▶ **Tasks for this exercise**:
1. According to the excerpt, which sari retailer will make the top three British Bridal Sari designs into saris?
2. Retype the part of the excerpt between "Since Kohli is" and "Keeling in Goa.", inclusive.

▶ **Excerpt to read**:
His DNA matched the semen left from when Hannah was assaulted and raped in his van, the court has been told.

“The case against this defendant was now clear and utterly compelling,” declared Haggan. “It was he who abducted, raped and murdered Hannah. He snatched her from the street, he drove off with her in his van, he found somewhere quiet, he raped her, he then strangled her and he dumped her body.”

A weeping Sarah, overcome by the graphic descriptions given to the jury, had to be comforted by her parents.

Since Kohli is an Indian national, the Hannah case will bring further unwelcome mentions of India and Indians, following on from the rape and murder of 15-year-old Scarlett Keeling in Goa.

Bridal business

First, there was a competition in the UK to find the best designs for “a British sari”.

This was a great success for it brought forth motifs which reflected life in Britain — everything from sea shells in the west country to women in burkhas in Harrow in north London.

Now, there has followed a competition to find the most attractive designs for “a British Bridal Sari”.

The best design, in ranking order, were those by Londoners Munawar Ahmed and Aarifa Chowdhury, followed by Dahmina Mistry and Emma Partridge, both from Loughborough.

“The standard of entries was very high,” says Susan Roberts, an Englishwoman who has been one of the prime movers behind the project to develop a British sari and who runs Bridging Arts, an organisation which seeks to bring different cultures closer together through arts.

“The whole project has been given extra sparkle by top sari retailer RCKC who will be making up the top three designs into saris,” she says.

They will be available in India but will probably be cheaper in London than Shoppers Stop in Calcutta.

High flying women

When Naresh Goyal was announcing his alliance with former rival turned new best friend, Vijay Mallya, I happened to be returning to Hearthrow on Kingfisher’s new service from Bangalore.

If Kingfisher, like Jet, has built up an enviable reputation as an excellent airline, it is because of the courtesy and cool professionalism of young women like Sonal Singh (from Chandigarh), Neha Kataria (from Mumbai) and Sweksha Pandey (from Lucknow), who happened to be part of the cabin crew on my flight. They love their work and have been trained by Mallya to treat their passengers as “guests”.

I do hope their jobs are secure. I also hope that Mallya, who was brave enough to start the Bangalore-Heathrow service when other airlines were going under, will extend his international routes to other cities in India, especially poorly served Calcutta.

Behind me sat a woman with shoulder stripes — she was a pilot with Kingfisher. Mallya clearly believes in equal opportunity.

Living abroad brings home how lucky India is in its gifted and achieving women — in time I hope Sonal, Neha and Swekha are promoted to be senior executives with Kingfisher. They — like many of the others who nearly lost their jobs with Jet — are a great credit to the new India.

▶ **Dataset extract**:
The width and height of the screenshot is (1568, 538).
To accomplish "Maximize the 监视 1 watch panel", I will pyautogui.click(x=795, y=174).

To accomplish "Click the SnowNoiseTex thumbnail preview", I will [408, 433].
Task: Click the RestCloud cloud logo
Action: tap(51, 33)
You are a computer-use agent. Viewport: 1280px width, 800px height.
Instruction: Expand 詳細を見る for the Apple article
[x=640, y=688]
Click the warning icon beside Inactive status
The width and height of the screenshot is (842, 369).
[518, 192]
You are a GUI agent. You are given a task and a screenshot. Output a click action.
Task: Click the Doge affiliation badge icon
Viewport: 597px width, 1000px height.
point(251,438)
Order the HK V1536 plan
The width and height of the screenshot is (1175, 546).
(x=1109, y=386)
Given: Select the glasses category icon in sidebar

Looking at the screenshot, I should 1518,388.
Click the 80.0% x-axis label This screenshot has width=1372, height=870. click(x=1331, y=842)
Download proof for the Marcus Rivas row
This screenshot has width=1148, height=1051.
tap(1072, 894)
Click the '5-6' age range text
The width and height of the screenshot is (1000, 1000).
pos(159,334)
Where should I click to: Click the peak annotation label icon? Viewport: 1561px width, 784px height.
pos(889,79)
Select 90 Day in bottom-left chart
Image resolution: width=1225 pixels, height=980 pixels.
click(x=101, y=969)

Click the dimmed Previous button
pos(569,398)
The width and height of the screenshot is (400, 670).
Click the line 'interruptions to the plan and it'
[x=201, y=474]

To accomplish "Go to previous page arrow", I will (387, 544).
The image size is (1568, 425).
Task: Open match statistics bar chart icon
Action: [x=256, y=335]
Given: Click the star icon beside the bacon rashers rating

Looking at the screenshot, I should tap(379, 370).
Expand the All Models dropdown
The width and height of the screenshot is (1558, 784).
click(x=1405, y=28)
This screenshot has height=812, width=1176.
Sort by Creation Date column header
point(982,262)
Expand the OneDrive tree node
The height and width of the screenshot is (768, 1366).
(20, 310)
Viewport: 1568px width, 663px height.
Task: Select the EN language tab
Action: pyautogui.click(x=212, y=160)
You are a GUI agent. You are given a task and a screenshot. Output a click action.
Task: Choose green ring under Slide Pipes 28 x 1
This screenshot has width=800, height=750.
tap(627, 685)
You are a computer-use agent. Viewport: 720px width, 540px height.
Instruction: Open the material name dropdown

▶ **Your written answers**:
1. RCKC will make the top three designs into saris.

2.
Since Kohli is an Indian national, the Hannah case will bring further unwelcome mentions of India and Indians, following on from the rape and murder of 15-year-old Scarlett Keeling in Goa.